**Your objective**
Start at the line below containing "Given: Select the Filter" and stop at the line containing "700x502 pixels.". Repeat every line of that stretch exactly, and nothing outside it.

**Data**
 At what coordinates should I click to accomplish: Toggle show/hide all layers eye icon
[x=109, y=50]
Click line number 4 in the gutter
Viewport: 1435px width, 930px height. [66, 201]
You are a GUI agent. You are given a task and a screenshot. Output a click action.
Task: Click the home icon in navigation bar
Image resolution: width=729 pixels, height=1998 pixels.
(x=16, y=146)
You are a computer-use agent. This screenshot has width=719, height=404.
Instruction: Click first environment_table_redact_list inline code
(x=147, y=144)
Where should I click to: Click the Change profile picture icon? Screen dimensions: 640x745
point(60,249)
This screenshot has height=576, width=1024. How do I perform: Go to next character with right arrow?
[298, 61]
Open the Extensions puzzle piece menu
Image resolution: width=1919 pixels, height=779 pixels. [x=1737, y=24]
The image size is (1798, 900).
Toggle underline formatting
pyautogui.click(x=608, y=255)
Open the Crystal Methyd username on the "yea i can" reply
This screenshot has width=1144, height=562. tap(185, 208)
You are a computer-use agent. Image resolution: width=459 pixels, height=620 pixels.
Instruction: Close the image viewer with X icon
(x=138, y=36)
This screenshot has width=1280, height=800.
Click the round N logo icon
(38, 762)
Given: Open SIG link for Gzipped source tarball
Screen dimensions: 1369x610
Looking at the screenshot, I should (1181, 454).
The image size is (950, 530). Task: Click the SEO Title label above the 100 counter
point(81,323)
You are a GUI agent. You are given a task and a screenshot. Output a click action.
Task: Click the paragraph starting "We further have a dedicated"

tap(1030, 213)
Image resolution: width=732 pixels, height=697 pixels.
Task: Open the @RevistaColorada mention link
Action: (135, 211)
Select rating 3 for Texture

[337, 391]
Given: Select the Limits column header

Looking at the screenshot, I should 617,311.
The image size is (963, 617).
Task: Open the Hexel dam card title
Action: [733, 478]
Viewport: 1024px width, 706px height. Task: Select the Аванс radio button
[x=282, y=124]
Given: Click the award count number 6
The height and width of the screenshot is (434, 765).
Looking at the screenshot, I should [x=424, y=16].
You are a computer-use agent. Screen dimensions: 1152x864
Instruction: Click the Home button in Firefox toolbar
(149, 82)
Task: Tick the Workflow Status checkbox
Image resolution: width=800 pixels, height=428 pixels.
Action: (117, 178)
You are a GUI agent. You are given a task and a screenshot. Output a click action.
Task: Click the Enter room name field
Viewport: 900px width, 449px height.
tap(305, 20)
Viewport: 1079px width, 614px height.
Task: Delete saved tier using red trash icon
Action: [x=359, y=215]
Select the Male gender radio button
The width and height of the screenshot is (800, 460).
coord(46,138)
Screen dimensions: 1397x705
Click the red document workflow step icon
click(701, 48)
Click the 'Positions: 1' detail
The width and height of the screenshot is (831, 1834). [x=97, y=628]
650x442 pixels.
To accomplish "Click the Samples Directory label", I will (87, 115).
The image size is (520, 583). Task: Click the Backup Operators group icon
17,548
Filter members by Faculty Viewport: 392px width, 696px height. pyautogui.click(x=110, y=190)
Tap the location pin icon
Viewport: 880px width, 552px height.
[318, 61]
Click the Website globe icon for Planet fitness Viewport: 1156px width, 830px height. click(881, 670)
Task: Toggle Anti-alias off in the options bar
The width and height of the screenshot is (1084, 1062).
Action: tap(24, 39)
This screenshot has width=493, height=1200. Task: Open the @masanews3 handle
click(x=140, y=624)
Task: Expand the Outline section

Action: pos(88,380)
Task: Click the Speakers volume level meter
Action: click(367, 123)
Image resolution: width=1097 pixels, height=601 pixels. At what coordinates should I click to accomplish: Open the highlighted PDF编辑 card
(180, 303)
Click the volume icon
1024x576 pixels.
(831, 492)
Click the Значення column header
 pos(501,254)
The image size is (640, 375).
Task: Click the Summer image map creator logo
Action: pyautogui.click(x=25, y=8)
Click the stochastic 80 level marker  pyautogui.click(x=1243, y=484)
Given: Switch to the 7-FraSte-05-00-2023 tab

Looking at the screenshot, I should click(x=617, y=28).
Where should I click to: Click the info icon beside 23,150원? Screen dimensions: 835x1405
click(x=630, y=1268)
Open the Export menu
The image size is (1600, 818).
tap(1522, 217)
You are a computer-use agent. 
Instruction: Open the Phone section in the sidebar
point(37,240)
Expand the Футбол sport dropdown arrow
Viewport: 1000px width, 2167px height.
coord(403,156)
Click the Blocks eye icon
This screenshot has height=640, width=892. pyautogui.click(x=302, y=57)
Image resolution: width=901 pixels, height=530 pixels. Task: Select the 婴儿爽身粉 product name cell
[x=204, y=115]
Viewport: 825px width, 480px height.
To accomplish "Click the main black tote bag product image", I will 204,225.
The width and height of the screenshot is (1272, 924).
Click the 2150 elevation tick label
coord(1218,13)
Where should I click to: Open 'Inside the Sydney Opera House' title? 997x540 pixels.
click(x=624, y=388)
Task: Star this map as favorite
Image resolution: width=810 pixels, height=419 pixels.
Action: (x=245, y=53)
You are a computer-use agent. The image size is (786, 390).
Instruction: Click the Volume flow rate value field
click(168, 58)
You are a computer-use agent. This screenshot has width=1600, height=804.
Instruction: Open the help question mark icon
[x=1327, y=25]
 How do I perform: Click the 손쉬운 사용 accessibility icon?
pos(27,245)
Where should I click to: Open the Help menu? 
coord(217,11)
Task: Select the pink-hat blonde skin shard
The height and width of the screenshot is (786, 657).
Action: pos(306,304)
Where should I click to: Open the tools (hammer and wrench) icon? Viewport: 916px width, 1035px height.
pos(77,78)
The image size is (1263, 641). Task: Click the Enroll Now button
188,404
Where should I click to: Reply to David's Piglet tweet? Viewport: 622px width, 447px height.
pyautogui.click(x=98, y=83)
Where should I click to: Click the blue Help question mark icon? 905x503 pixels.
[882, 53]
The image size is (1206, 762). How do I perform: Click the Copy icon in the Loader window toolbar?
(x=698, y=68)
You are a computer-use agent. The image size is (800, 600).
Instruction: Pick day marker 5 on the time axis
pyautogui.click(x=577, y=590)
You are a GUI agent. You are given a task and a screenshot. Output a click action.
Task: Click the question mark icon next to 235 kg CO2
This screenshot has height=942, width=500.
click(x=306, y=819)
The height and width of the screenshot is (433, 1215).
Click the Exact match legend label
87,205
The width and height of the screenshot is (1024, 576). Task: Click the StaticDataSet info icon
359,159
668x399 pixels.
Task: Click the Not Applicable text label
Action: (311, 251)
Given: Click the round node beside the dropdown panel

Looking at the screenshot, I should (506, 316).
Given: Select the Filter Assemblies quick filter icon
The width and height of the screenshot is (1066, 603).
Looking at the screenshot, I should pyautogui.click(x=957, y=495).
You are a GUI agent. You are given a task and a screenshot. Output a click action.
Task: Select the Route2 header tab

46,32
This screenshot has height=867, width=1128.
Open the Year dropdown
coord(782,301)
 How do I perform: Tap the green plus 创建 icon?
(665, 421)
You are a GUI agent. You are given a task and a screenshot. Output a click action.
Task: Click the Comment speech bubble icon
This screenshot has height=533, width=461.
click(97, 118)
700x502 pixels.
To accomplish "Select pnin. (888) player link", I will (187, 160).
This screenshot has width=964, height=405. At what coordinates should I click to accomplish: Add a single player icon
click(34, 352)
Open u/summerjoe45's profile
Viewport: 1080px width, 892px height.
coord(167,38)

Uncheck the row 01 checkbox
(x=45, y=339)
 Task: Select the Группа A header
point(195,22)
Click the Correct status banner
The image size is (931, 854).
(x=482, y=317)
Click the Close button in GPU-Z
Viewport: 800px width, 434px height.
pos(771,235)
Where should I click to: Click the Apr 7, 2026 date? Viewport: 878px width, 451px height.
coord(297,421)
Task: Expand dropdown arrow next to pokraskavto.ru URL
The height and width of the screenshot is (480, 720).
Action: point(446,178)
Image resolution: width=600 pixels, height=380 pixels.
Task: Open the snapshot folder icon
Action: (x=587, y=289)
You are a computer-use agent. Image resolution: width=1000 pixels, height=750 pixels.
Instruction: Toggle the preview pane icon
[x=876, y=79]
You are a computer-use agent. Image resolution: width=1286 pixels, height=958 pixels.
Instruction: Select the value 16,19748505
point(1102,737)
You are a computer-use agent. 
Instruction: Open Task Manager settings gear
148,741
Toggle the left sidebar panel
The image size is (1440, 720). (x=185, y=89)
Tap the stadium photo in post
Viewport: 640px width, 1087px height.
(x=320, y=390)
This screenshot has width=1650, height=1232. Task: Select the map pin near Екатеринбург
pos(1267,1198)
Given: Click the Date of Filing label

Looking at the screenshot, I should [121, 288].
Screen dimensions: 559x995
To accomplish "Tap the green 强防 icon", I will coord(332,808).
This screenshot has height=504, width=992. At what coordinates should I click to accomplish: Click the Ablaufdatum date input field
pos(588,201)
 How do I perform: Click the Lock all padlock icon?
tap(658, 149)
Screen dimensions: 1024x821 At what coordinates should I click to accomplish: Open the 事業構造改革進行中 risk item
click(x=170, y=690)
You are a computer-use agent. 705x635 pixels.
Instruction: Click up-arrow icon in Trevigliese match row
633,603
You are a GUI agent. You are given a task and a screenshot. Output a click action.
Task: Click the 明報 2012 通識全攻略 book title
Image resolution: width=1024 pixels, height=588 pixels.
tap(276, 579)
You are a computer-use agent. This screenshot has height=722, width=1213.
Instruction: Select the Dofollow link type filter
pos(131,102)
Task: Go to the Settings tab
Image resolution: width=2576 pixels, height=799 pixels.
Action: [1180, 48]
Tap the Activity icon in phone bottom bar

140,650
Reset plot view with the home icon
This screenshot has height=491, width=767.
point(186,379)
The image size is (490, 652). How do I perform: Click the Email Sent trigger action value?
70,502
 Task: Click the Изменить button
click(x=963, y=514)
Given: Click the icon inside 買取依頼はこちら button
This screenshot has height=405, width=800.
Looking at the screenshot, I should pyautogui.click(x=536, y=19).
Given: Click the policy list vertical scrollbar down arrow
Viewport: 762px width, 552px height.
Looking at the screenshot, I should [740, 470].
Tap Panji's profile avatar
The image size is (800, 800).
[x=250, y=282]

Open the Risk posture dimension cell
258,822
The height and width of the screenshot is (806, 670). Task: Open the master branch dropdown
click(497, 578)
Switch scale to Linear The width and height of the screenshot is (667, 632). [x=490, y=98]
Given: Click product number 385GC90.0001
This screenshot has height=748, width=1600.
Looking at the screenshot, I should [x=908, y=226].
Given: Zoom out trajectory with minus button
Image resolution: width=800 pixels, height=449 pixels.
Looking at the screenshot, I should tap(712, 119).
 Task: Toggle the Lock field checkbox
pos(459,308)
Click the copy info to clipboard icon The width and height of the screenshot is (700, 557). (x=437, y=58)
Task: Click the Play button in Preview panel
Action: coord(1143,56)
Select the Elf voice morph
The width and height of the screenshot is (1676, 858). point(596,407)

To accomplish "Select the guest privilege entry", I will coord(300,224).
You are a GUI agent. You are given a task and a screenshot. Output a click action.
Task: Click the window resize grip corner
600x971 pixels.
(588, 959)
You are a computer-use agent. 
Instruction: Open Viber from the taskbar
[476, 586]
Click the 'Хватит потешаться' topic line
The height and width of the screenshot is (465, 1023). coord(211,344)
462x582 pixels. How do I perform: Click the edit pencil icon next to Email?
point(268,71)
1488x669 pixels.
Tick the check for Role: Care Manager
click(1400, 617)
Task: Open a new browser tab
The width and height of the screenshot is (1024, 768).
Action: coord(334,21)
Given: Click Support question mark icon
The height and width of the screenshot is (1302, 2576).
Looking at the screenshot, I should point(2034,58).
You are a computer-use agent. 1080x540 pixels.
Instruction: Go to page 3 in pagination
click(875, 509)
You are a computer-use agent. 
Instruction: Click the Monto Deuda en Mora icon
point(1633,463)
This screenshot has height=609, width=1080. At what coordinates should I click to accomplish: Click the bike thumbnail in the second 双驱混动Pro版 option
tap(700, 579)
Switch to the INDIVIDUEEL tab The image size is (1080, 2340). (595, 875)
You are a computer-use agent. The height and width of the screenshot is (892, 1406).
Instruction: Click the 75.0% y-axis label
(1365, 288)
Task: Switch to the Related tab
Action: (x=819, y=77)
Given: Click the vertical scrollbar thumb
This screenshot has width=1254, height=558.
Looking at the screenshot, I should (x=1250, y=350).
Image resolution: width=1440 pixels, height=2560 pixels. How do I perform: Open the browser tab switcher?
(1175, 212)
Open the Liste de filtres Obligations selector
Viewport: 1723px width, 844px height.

**Reply**
Given: Select the Filter Assemblies quick filter icon
The width and height of the screenshot is (1066, 603).
Looking at the screenshot, I should pyautogui.click(x=957, y=495).
You are a GUI agent. You are given a task and a screenshot. Output a click action.
Task: Select the Route2 header tab

46,32
This screenshot has height=867, width=1128.
Open the Year dropdown
coord(782,301)
 How do I perform: Tap the green plus 创建 icon?
(665, 421)
You are a GUI agent. You are given a task and a screenshot. Output a click action.
Task: Click the Comment speech bubble icon
This screenshot has height=533, width=461.
click(97, 118)
700x502 pixels.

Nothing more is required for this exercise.